**What to do:** Only certain lines below are wanted: those starting at the line containing "Viewport: 800px width, 673px" and ending at the line containing "You are a computer-use agent. The height", both included, each retyped exactly.

**Records to use:**
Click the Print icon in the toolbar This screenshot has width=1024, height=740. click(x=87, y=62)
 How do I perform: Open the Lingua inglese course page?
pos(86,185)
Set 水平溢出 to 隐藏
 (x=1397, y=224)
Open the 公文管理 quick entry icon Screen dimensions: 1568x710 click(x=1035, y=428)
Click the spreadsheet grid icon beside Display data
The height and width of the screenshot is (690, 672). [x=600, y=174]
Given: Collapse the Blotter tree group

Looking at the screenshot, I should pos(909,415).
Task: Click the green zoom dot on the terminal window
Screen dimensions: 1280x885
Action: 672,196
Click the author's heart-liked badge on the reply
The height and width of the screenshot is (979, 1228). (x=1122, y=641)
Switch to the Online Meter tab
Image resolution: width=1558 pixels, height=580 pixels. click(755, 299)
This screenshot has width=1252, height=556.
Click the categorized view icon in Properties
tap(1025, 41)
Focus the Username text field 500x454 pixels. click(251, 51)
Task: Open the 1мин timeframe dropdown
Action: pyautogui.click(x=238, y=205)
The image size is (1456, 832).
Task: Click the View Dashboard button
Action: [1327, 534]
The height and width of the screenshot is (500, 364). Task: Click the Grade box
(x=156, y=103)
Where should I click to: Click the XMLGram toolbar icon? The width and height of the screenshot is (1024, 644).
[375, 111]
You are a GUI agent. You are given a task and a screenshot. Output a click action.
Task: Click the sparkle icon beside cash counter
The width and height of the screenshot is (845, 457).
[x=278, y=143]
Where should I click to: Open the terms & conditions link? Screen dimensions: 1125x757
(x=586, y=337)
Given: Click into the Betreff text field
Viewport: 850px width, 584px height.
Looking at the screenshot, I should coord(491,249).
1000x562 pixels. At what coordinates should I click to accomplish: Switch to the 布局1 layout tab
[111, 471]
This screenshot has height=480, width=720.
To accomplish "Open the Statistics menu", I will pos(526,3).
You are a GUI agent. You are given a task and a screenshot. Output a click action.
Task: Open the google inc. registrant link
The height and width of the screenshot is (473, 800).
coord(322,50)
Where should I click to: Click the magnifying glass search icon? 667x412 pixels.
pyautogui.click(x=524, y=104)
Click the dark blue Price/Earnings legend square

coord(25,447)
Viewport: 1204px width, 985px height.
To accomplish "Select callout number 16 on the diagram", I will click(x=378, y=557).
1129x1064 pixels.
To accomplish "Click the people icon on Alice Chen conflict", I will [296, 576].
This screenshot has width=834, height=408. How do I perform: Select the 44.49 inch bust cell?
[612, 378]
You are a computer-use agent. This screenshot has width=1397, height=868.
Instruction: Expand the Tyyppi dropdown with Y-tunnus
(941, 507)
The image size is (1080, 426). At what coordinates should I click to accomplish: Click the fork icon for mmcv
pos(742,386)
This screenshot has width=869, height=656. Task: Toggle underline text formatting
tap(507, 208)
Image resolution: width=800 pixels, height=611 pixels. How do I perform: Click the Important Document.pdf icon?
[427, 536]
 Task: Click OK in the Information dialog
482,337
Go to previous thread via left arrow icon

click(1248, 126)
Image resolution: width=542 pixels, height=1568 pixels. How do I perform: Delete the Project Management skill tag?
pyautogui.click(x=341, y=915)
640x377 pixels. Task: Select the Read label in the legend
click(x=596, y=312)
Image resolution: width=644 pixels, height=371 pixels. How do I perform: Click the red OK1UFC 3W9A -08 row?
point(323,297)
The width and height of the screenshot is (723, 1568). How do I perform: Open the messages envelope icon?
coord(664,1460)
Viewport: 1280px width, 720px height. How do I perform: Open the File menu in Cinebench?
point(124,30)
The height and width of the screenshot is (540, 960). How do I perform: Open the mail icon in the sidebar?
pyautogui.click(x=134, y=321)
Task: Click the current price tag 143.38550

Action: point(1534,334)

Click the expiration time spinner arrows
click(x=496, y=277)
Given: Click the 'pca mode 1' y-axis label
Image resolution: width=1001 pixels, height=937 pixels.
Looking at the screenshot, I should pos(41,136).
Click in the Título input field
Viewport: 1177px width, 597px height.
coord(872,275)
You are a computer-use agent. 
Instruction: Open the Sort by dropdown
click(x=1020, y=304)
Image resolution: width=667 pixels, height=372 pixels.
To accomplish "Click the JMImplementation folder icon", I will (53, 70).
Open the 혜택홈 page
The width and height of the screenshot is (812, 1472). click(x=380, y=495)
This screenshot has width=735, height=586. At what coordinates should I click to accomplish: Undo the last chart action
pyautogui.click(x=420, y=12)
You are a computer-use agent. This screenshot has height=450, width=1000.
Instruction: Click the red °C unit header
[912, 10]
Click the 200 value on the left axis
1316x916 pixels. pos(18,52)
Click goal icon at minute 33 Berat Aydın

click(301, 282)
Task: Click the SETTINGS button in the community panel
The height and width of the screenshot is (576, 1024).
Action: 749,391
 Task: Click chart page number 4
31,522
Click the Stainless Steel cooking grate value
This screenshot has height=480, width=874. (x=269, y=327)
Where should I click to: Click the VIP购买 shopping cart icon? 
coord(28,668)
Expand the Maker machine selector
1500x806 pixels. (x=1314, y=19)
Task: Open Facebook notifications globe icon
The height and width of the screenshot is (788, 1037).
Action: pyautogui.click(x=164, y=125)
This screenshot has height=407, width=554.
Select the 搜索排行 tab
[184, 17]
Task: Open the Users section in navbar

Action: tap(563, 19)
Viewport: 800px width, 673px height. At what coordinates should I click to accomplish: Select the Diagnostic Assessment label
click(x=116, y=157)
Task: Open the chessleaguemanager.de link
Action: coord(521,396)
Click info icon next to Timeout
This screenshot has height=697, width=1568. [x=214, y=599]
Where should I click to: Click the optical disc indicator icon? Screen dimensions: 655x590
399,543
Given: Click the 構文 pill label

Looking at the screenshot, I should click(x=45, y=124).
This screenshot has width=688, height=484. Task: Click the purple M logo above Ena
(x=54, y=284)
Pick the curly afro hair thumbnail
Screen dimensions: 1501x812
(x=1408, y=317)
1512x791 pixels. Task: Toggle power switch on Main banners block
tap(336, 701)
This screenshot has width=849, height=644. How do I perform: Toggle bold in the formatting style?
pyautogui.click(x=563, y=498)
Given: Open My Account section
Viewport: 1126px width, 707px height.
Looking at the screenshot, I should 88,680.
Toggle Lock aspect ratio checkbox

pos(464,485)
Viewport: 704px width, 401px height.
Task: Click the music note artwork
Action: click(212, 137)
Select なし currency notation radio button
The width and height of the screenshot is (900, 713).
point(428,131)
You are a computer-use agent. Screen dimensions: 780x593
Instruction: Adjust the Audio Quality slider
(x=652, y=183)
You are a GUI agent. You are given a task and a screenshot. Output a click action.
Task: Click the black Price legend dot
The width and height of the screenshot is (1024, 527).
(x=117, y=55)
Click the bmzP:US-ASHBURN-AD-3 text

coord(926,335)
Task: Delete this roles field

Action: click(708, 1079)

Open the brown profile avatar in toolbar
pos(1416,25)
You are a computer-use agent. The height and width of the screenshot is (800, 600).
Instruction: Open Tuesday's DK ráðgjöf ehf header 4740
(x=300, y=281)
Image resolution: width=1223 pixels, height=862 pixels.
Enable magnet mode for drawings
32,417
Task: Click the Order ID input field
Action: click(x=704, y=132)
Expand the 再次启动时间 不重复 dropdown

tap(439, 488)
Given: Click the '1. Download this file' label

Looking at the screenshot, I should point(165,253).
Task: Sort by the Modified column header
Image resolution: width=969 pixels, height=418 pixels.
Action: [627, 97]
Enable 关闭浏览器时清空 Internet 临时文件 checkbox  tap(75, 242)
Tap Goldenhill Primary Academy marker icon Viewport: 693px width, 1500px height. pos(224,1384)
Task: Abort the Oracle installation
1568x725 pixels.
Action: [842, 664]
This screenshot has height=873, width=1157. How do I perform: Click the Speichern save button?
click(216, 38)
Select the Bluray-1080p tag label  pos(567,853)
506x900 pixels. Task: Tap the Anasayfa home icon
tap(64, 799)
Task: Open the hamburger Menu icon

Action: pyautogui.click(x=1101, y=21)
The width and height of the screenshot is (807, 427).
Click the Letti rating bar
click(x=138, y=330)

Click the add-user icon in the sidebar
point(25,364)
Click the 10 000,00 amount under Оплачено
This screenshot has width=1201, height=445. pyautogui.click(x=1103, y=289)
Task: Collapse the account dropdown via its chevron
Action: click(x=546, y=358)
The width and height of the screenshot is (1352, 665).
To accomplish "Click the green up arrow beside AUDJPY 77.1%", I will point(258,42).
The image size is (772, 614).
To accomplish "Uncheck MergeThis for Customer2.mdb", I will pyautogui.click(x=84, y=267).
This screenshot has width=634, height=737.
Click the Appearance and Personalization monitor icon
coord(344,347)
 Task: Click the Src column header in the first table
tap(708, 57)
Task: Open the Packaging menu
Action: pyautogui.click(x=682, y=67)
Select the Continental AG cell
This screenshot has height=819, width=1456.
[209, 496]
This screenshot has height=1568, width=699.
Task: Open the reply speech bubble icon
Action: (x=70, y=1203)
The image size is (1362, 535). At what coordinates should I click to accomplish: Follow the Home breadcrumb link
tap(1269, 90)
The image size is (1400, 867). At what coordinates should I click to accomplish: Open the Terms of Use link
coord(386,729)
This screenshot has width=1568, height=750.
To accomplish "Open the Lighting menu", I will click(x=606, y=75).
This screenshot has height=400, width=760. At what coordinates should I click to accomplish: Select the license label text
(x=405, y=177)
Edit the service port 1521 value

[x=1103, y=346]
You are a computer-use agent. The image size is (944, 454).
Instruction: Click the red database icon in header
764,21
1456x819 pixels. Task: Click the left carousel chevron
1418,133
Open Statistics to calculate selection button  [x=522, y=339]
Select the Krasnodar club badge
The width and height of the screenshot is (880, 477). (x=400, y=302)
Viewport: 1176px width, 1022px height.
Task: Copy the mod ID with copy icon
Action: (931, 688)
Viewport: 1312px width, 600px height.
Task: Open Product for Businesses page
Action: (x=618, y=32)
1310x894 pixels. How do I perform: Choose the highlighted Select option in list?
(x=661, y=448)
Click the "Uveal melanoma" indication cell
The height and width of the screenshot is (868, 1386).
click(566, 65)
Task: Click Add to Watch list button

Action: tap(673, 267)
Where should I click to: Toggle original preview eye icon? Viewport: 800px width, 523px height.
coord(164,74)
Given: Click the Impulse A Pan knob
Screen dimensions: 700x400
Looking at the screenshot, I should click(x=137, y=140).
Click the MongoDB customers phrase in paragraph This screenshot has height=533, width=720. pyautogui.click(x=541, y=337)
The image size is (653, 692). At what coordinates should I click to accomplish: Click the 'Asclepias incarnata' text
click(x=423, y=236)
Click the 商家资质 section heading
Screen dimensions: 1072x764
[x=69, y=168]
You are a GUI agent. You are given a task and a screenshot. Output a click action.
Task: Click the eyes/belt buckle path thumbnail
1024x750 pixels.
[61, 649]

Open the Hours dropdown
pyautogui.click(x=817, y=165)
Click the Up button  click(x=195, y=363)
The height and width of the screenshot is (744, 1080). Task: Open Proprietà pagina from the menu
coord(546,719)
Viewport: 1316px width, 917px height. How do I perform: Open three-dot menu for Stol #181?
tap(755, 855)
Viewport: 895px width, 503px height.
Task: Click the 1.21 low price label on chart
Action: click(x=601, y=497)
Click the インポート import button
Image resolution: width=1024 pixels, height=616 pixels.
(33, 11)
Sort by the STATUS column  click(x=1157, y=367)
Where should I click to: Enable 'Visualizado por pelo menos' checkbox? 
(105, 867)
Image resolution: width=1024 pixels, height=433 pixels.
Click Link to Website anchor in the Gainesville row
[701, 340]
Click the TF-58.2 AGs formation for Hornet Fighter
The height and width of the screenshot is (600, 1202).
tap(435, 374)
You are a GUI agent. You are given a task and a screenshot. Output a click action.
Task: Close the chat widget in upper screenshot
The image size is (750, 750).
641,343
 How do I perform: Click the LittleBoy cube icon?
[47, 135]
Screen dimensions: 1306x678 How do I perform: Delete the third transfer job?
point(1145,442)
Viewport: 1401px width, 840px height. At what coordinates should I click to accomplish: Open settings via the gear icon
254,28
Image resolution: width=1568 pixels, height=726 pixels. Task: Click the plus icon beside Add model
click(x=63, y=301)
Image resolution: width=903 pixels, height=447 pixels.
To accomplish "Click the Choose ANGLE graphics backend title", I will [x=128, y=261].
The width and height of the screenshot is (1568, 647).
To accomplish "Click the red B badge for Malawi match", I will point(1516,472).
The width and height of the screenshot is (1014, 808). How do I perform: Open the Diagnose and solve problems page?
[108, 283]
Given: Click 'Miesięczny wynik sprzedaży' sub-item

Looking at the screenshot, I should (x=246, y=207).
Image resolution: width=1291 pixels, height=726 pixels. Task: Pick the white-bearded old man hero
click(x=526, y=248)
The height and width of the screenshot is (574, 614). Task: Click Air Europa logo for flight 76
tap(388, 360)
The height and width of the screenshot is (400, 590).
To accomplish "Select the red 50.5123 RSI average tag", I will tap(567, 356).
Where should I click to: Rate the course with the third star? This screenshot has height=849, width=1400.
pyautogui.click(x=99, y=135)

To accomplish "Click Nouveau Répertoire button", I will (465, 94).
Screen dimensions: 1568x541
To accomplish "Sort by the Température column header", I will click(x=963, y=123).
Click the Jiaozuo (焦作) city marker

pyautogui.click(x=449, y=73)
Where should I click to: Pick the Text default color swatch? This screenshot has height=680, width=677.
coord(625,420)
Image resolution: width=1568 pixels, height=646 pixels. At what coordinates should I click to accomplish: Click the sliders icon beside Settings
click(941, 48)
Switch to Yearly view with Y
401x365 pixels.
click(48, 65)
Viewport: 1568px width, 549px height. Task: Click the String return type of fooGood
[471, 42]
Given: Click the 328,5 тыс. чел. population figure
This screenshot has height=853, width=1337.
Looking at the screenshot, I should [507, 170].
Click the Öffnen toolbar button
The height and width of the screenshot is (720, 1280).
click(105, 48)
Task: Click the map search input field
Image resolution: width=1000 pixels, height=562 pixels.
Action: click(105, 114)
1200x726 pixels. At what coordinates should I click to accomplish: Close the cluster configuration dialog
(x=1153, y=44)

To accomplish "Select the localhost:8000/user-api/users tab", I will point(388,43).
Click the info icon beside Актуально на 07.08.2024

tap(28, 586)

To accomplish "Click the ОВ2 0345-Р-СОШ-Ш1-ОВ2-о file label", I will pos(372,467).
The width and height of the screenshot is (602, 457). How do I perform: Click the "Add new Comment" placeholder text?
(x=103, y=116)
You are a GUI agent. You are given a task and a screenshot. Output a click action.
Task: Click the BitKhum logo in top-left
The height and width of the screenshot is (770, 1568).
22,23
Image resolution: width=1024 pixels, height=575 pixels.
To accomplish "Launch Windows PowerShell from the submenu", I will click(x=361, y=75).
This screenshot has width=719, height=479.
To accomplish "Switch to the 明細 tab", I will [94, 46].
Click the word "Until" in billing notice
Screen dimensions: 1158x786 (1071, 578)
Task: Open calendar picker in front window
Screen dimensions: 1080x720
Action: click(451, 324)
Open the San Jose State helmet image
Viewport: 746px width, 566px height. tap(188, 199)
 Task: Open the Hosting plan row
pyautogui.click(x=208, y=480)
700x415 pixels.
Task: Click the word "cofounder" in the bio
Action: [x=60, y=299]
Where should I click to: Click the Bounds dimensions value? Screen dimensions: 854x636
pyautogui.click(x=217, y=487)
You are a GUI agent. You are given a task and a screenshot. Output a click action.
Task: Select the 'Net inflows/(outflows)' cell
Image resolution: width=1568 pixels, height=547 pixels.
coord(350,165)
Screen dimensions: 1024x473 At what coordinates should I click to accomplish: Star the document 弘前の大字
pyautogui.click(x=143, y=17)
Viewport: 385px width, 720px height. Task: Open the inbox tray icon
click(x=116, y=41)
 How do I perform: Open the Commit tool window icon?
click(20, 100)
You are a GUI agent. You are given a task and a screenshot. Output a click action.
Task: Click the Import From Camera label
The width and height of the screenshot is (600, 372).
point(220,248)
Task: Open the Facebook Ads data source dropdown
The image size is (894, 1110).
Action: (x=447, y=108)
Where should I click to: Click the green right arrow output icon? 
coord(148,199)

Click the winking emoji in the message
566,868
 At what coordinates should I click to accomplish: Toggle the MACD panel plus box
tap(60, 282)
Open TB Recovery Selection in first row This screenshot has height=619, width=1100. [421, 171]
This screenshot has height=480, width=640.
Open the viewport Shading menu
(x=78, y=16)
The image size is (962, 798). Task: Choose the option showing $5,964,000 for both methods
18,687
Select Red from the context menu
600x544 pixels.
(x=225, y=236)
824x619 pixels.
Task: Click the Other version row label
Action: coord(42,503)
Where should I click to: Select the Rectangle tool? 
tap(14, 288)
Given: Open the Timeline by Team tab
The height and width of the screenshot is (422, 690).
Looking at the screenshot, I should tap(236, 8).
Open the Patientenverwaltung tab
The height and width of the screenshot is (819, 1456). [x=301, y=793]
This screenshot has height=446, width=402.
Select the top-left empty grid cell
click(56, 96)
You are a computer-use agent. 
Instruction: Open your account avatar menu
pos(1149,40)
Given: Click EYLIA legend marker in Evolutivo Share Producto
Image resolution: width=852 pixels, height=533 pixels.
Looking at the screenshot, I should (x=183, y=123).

**Solution to this problem:**
Viewport: 800px width, 673px height. At what coordinates should I click to accomplish: Select the Diagnostic Assessment label
click(x=116, y=157)
Task: Open the chessleaguemanager.de link
Action: coord(521,396)
Click info icon next to Timeout
This screenshot has height=697, width=1568. [x=214, y=599]
Where should I click to: Click the optical disc indicator icon? Screen dimensions: 655x590
399,543
Given: Click the 構文 pill label

Looking at the screenshot, I should click(x=45, y=124).
This screenshot has width=688, height=484. Task: Click the purple M logo above Ena
(x=54, y=284)
Pick the curly afro hair thumbnail
Screen dimensions: 1501x812
(x=1408, y=317)
1512x791 pixels. Task: Toggle power switch on Main banners block
tap(336, 701)
This screenshot has width=849, height=644. How do I perform: Toggle bold in the formatting style?
pyautogui.click(x=563, y=498)
Given: Open My Account section
Viewport: 1126px width, 707px height.
Looking at the screenshot, I should 88,680.
Toggle Lock aspect ratio checkbox

pos(464,485)
Viewport: 704px width, 401px height.
Task: Click the music note artwork
Action: click(212, 137)
Select なし currency notation radio button
The width and height of the screenshot is (900, 713).
point(428,131)
You are a computer-use agent. Screen dimensions: 780x593
Instruction: Adjust the Audio Quality slider
(x=652, y=183)
You are a GUI agent. You are given a task and a screenshot. Output a click action.
Task: Click the black Price legend dot
The width and height of the screenshot is (1024, 527).
(x=117, y=55)
Click the bmzP:US-ASHBURN-AD-3 text

coord(926,335)
Task: Delete this roles field

Action: click(708, 1079)

Open the brown profile avatar in toolbar
pos(1416,25)
You are a computer-use agent. The height and width of the screenshot is (800, 600).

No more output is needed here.